** Start of EXERCISE DATA **

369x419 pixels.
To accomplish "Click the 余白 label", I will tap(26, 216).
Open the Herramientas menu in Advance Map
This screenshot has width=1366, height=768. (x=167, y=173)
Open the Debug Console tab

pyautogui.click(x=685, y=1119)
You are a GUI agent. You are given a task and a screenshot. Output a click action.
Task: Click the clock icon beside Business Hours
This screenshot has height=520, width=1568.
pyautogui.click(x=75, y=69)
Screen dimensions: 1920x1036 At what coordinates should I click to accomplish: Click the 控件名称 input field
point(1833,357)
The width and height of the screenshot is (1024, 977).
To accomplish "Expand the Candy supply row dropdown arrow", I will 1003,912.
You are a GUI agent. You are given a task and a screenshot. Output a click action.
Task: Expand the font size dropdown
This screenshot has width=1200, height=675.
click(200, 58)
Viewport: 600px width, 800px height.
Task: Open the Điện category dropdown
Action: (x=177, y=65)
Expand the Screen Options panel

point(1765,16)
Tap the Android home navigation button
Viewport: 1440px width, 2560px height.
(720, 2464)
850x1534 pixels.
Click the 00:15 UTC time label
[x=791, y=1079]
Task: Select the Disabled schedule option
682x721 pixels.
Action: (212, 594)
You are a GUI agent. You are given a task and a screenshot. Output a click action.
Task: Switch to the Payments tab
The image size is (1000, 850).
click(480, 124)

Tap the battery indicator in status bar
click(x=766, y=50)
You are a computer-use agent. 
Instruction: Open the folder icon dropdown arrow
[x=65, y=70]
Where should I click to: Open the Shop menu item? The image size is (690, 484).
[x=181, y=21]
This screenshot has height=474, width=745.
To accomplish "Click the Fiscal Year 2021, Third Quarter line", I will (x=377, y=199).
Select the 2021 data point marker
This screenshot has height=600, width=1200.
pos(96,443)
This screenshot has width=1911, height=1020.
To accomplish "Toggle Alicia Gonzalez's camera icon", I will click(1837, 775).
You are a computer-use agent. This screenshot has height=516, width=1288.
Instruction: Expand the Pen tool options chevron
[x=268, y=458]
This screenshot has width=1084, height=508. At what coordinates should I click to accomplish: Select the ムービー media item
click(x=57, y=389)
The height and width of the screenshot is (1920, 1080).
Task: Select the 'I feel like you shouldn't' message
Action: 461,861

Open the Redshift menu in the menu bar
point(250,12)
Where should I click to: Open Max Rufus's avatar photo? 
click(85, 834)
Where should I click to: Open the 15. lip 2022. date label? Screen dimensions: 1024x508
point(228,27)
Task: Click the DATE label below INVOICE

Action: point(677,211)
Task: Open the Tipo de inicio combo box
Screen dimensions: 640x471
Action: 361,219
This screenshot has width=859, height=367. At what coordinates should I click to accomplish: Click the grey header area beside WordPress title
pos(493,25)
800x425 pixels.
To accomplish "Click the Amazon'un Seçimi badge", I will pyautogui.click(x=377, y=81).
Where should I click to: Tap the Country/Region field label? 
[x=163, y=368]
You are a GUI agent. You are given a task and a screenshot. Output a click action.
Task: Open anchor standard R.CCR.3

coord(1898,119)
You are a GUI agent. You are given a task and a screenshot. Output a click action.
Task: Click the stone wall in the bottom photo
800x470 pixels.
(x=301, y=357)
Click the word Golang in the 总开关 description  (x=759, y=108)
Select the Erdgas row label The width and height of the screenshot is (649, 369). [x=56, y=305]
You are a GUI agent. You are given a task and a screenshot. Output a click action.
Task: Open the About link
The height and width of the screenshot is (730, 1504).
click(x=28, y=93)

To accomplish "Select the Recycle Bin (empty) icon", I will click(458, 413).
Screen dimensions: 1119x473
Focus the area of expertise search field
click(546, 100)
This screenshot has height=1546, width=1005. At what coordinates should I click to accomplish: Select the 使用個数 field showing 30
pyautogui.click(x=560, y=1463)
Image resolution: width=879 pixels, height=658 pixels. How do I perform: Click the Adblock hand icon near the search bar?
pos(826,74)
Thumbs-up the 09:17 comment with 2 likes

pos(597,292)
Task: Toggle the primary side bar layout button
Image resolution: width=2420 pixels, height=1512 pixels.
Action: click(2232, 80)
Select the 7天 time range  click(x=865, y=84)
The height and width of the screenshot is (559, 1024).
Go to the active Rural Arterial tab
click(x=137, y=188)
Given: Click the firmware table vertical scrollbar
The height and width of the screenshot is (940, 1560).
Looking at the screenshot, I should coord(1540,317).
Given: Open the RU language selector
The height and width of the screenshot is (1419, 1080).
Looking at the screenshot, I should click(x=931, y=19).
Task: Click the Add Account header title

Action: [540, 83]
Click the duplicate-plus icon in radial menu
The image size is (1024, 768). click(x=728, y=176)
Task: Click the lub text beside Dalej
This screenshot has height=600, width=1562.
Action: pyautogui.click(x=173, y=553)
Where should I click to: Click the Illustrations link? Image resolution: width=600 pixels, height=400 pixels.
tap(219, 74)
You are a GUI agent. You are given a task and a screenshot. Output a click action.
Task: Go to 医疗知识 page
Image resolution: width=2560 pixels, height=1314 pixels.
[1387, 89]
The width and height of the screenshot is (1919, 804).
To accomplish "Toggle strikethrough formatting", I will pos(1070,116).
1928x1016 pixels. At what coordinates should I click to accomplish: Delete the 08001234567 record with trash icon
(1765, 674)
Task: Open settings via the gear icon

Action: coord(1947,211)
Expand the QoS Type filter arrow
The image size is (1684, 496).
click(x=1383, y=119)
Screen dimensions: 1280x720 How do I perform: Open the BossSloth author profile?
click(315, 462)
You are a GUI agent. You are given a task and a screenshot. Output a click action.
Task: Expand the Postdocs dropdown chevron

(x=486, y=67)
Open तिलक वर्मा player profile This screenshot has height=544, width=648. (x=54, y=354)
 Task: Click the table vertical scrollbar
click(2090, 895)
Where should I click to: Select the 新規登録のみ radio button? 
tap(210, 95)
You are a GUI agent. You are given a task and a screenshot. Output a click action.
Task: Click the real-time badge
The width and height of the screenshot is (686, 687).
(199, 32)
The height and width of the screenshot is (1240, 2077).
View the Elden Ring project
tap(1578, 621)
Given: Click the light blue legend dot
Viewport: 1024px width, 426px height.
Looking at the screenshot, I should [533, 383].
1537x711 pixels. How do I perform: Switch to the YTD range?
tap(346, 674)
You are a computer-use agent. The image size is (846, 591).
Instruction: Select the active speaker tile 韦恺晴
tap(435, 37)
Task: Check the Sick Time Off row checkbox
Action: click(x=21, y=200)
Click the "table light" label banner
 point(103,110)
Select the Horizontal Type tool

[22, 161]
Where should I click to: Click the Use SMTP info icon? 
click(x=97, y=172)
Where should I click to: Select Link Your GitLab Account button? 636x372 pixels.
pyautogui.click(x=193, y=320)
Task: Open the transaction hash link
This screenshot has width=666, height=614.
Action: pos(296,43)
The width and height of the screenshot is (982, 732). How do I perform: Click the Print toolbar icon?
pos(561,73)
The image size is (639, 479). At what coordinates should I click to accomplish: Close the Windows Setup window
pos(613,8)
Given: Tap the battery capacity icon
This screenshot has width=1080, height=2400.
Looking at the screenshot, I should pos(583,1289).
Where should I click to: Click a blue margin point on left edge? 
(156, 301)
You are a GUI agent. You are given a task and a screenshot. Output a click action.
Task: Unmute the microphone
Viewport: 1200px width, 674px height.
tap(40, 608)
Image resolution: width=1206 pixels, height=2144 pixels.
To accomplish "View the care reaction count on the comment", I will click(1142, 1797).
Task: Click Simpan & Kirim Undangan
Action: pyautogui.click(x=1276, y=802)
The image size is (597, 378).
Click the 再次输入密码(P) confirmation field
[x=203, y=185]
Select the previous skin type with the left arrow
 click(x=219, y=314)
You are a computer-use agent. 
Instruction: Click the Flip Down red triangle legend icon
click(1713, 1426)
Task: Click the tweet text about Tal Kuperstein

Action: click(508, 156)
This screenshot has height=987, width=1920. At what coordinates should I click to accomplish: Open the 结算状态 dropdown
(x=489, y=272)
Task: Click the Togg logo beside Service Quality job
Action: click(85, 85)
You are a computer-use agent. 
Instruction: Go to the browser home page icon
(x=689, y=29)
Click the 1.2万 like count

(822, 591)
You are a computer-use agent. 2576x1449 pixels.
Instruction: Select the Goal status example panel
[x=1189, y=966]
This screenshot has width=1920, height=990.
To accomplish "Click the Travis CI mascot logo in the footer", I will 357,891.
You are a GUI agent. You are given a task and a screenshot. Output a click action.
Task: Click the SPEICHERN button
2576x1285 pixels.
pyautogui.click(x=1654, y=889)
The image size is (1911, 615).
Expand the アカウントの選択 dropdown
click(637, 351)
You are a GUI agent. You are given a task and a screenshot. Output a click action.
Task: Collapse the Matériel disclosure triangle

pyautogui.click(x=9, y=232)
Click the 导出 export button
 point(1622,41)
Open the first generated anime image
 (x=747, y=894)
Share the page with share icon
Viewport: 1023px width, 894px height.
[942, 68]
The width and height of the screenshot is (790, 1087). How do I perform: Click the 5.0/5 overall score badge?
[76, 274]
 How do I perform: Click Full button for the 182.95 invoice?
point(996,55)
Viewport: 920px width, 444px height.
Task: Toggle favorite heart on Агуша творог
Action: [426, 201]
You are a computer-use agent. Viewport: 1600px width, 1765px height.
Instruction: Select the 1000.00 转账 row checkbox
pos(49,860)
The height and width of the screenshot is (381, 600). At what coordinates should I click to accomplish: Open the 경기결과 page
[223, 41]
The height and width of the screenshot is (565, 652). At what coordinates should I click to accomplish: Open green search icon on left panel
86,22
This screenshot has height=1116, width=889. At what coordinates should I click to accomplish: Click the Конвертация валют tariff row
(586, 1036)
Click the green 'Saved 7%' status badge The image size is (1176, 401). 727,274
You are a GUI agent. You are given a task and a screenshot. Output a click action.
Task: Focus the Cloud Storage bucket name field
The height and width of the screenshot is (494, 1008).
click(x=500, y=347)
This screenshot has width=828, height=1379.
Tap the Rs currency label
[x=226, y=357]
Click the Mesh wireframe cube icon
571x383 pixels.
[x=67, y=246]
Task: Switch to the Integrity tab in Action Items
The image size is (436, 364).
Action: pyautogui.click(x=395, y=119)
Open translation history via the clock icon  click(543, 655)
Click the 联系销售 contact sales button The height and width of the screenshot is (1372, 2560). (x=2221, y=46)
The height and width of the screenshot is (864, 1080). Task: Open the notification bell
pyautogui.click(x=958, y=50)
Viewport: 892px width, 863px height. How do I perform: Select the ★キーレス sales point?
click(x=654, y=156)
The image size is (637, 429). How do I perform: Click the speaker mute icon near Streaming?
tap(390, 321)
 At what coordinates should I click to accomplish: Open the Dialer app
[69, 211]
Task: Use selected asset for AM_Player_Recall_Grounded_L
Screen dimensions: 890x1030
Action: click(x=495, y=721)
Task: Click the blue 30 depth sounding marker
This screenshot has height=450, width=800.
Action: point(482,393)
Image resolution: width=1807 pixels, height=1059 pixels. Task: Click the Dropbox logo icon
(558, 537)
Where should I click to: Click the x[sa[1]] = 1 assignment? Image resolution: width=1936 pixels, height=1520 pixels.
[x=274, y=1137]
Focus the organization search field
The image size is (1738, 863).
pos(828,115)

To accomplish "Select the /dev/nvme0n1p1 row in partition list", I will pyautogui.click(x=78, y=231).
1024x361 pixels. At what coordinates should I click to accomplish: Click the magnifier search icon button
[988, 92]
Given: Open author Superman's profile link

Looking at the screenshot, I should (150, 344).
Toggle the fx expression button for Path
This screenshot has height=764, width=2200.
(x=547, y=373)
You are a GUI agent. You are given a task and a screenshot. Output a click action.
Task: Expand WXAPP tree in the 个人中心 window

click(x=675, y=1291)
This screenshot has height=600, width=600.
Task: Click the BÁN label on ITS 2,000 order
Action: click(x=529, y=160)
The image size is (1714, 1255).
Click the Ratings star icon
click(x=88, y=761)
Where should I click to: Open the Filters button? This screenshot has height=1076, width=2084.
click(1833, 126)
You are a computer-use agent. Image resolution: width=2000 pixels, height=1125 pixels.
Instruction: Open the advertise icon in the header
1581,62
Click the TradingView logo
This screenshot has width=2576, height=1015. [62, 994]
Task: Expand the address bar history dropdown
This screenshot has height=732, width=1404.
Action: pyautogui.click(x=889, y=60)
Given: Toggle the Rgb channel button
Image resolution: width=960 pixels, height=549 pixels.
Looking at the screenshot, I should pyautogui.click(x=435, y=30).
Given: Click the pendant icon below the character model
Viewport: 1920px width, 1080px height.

** End of EXERCISE DATA **

OBJECTIVE:
How many lines in the listing above contain the word "Account"? Reply with the number alone.

PROBLEM SOLUTION:
2